My favourite experience of taking a photo with a little Cuban was in Santa Clara. Of an evening everyone takes to the streets, or maybe they just stay on the streets, as that’s where they spend their whole day too… either way, people are everywhere, relaxing, enjoying the night air, the music at a bar on the corner and most of all, enjoying each other. At the heart of almost every town is a Revolution Square, this particular one in Santa Clara had a rotunda that looked beautiful in the night-light.

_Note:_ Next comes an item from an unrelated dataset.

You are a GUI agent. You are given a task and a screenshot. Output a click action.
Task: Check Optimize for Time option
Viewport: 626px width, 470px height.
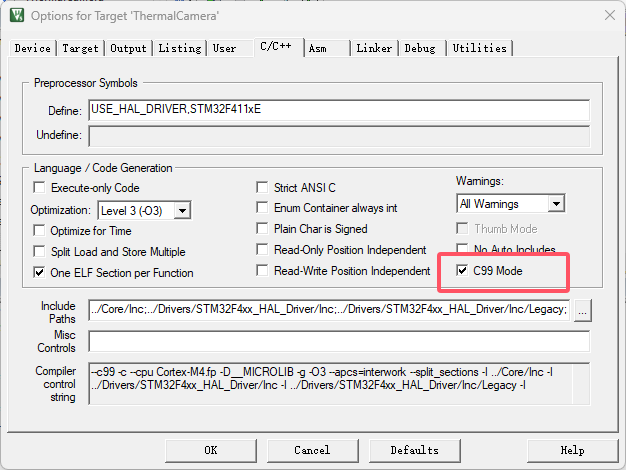(40, 231)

My photography skills are all self-taught, and so for a good 30 mins I had tried to take the perfect photo of the rotunda. What happens if make this number a little higher? A little less? I fiddle with this button? How about this one with the funny +/- sign? Starting at novice level I can only get better! I had moved around to see what happens if I put the water fountain in the foreground when the sweetest little boy came up to me and wanted to see what I was doing. How could I tell him that I actually didn’t know what I was doing, and that I
didn’t know how to explain that to him in Spanish? I showed him the screen of
my camera, explaining that I was attempting to capture a memory of the Revolutionary Square. Pretty sure that the big eyes that looked back at me had no clue of what I had just tried to explain in my horrific attempt at Spanish. To show him exactly how it worked, I took a quick snap of him. I will never know if he understood any of my butchered Spanish, but I will always remember the delight and excitement when he saw himself on my camera.